Let $B$ and $C$ be non-empty sets. A map $\varphi: B\to C$ is called countable-to-one if for every $c\in C$, $\varphi^{-1}(\{c\})$ is countable. Prove that if such a map exists then $|B|\le \aleph_0|C|$ .
My approach:
Need to prove that $B\preceq \mathbb{N}\times C$, i.e. that there exists an injection from $B$ to $\mathbb{N}\times C$.
Since $\varphi^{-1}(\{c\})$ is countable, there exists an injective function $f:\varphi^{-1}(\{c\})\to \mathbb{N}$. Let $F$ be the set of all fibers $\phi^{-1}(\{c\})$, for all $c\in C$. Let $g_c:\phi^{-1}(\{c\}) \to \mathbb{N}\times C$ be the function defined as $g(b)=(f(b),\phi(b))$, where $b$ is some element in $\varphi^{-1}(\{c\})$, unless $\varphi^{-1}(\{c\})$ is empty.
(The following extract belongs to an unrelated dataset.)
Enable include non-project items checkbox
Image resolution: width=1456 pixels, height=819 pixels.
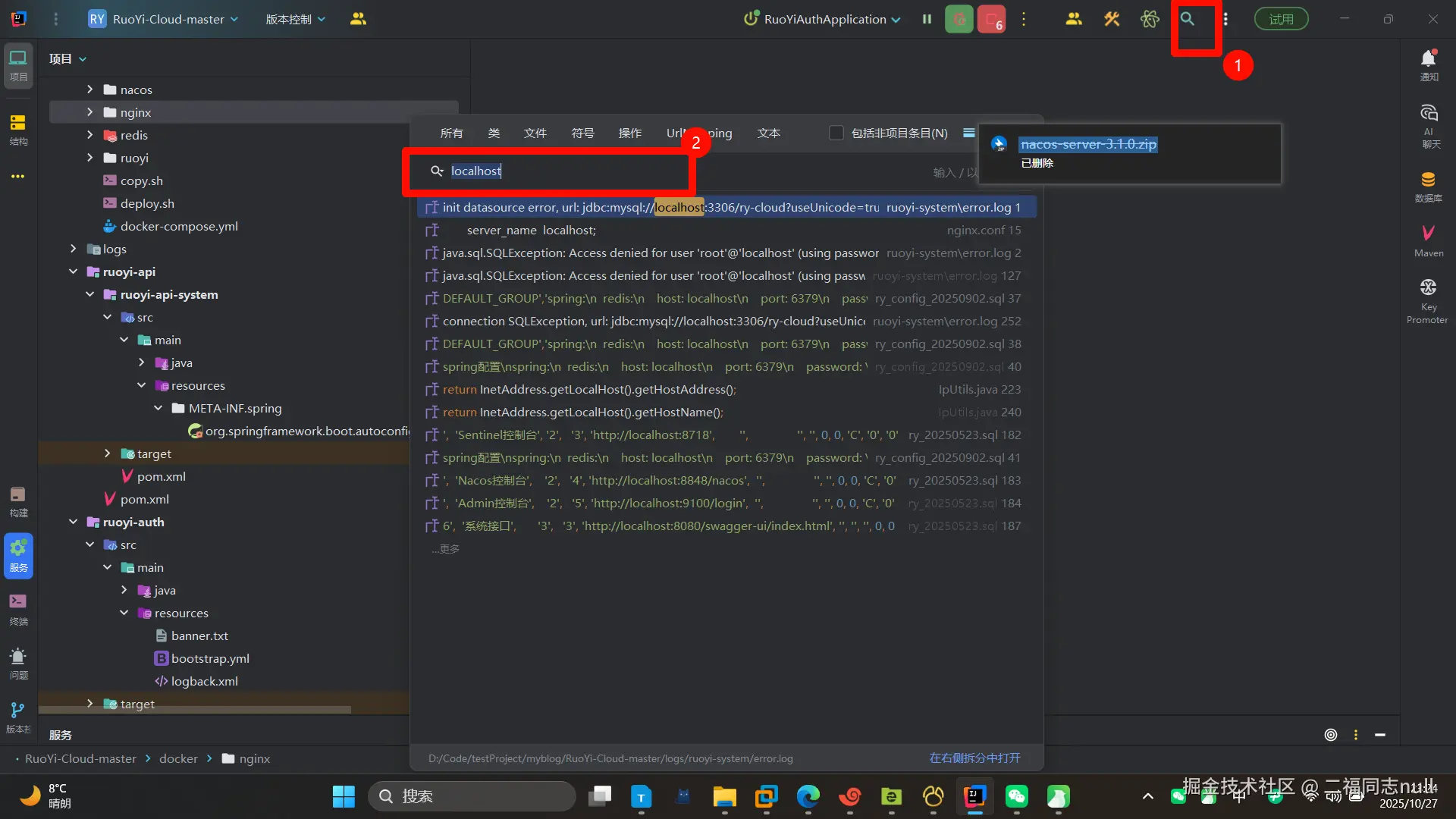836,133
Then $g_c$ is injective. Let $g:=\bigcup\limits_{c\in C} g_c$, then $g$ is the infinite union of injective functions. By the axiom of choice, $g$ is injective.
This implies that $|B|\le \aleph_0|C|$.
Please let me know if this proof is correct or not very much so.